Hello,
I have a TensorFlow model saved as checkpoint files. My goal is to optimize the model in a TensorRT plan file, load it in my C++ program, and from there feed images to the network and obtain the outputs (masks).
With the help of the TF-TRT user guide, I created a frozen graph from my checkpoint files (user guide section 2.2.3). I then used create_inference_graph() with default parameters to obtain a TensorRT graph.

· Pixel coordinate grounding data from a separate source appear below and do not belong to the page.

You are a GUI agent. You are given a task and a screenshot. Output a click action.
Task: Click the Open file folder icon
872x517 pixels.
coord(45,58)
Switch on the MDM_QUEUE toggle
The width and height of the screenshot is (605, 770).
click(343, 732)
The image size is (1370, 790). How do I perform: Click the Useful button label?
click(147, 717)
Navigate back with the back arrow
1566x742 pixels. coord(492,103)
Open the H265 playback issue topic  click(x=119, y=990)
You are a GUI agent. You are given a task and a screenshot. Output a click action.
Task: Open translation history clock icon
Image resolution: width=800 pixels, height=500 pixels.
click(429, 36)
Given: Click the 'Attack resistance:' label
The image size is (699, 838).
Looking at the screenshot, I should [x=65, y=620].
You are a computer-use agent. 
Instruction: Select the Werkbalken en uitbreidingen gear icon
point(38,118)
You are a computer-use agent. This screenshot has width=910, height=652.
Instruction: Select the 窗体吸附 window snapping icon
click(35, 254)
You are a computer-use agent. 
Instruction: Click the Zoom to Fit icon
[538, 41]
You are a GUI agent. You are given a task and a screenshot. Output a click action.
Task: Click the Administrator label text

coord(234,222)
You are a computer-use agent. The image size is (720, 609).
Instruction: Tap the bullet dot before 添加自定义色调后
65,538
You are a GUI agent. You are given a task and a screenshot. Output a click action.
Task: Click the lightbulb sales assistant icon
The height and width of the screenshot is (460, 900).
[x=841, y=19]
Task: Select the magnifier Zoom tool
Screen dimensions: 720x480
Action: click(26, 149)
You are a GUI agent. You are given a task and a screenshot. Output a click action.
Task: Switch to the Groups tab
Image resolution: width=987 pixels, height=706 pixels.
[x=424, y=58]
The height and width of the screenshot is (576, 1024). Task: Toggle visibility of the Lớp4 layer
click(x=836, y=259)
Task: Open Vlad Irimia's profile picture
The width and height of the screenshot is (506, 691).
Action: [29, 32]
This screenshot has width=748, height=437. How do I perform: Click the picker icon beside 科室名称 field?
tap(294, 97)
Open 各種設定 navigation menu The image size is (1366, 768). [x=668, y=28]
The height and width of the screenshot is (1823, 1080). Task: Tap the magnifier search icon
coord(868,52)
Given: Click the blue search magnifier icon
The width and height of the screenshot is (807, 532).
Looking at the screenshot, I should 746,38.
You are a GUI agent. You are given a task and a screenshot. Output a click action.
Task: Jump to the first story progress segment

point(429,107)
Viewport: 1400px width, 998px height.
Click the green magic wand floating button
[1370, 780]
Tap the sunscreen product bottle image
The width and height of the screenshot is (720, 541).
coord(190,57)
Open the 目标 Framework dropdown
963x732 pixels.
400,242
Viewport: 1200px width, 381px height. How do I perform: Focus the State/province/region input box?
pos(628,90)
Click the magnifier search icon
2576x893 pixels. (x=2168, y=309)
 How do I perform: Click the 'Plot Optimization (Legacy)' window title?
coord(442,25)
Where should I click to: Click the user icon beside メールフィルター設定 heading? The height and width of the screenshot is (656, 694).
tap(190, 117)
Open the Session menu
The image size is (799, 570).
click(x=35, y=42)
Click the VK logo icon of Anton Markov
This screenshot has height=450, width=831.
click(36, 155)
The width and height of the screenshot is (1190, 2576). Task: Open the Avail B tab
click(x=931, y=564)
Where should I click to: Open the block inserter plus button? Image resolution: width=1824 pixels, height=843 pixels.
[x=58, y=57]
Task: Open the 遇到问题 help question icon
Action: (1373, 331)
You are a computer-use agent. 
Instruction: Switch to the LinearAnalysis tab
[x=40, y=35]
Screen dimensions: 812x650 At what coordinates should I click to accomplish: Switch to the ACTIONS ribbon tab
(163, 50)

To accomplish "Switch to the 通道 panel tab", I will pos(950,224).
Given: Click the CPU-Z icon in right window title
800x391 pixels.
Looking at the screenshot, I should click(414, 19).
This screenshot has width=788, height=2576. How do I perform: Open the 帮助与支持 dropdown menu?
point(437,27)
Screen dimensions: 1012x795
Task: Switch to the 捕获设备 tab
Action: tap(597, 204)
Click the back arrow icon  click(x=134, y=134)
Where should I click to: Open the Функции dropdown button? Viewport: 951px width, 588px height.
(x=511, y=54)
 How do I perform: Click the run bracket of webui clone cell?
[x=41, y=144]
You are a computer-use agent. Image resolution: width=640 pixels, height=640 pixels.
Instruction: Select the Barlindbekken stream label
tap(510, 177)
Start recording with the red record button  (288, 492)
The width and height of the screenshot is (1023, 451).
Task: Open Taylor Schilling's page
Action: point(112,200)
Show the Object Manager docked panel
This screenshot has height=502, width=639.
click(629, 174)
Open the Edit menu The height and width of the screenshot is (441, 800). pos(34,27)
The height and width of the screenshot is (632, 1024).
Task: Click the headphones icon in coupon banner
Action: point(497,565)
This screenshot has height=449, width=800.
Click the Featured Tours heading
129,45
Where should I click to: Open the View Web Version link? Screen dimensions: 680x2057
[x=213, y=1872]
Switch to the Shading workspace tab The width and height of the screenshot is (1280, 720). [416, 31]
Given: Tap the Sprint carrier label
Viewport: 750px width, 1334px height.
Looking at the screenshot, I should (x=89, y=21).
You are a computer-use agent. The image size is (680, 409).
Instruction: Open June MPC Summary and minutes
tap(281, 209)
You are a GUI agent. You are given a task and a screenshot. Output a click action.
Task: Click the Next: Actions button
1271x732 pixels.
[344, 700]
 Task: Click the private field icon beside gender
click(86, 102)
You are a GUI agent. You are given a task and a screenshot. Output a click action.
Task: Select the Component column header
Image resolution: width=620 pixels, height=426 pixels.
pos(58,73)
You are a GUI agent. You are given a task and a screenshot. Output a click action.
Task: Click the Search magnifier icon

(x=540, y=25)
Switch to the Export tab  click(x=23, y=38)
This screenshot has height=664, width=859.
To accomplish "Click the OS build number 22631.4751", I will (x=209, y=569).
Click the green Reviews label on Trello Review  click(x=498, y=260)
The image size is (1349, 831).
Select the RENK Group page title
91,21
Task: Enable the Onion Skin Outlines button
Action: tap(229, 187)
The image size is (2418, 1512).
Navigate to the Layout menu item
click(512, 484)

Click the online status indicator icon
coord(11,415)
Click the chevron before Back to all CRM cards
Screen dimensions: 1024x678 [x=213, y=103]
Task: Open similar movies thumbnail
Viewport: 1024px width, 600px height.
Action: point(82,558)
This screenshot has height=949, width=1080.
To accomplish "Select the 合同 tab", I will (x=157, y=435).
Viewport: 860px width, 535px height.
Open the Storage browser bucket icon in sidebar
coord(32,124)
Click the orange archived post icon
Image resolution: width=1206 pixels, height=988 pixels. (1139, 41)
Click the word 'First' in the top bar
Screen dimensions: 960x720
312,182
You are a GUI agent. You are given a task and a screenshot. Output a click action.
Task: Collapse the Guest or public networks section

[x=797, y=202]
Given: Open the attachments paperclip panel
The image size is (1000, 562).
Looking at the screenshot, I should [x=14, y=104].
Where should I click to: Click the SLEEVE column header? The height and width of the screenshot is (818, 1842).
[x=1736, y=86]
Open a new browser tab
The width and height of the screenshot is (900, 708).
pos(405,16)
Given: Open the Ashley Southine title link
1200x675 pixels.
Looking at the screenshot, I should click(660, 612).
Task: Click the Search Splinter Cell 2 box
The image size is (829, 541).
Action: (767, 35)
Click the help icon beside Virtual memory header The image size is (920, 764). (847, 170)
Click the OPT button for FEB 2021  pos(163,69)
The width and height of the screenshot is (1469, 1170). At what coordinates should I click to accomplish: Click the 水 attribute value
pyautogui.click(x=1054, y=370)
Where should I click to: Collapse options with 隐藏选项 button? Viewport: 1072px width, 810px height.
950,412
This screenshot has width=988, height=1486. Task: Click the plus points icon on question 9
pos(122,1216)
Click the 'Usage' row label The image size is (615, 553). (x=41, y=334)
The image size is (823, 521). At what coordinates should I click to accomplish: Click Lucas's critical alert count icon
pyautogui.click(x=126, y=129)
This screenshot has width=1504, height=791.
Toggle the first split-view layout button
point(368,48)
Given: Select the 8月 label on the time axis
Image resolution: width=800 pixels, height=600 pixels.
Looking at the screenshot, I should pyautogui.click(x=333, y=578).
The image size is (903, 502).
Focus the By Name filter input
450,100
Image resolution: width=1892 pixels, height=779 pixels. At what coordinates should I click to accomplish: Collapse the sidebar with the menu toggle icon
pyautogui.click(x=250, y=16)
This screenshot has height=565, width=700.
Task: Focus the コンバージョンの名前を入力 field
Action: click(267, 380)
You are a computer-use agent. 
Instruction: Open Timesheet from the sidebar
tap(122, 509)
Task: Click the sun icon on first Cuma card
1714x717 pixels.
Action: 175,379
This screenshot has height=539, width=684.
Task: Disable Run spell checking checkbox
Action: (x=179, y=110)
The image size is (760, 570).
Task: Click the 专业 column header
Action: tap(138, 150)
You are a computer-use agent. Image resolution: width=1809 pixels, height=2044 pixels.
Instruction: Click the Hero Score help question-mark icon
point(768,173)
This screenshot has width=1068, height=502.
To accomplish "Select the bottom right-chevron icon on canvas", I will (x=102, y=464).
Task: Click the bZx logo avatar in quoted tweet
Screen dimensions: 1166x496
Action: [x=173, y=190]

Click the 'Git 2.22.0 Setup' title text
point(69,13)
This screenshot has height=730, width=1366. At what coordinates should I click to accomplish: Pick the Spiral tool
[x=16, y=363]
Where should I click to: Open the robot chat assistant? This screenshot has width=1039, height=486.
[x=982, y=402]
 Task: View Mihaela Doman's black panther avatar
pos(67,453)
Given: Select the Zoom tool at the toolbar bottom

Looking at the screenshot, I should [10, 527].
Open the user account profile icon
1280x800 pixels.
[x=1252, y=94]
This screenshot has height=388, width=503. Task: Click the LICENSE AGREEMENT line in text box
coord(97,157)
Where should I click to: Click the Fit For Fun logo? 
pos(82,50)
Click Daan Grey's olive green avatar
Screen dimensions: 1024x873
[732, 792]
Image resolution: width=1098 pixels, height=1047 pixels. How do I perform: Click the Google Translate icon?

After that, I serialized the TRT graph to a plan file as indicated in section 2.10. One problem I notice there is that using the code from section 2.10 “as is” creates individual plan files for every optimized layer of my network. Also, non-optimized nodes are ignored. Therefore I modified the loop from section 2.10 to include all nodes and produce a single plan. This is my modification:
with tf.gfile.GFile("my_network.plan" % (n.name.replace("/", "_")), 'wb') as f:
for n in trt_graph.node:
print("Node: %s, %s" % (n.op, n.name.replace("/", "_")))
f.write(n.attr["serialized_segment"].s)
Once this is done, I now move to my C++ program where I can deserialize the plan:
IRuntime* runtime = createInferRuntime(gLogger);
ICudaEngine* engine = runtime->deserializeCudaEngine(modelData, modelSize, nullptr);
I have 3 questions:
- Can I put all nodes of my neural network into a single plan file, as shown in the first code snippet? Or should the plan file contain only optimized operations?
- Why does the ICudaEngine (obtained in the 2nd code snippet) only shows 2 layers with getNbLayers()? I understand layers can be fused during optimization, but my original model has 9 convolutions and one input/output layer. Can this be expected?
- Since I am working on a Jetson TX2, which supports TensorRT 5 at most, I don't have ICudaEngine::getBindingBytesPerComponent() or ICudaEngine::getBindingVectorizedDim() to characterize the neural network once it is loaded. Is there a way of some sort to understand what the layers and bindings of my neural network are once they're loaded in TensorRT 5?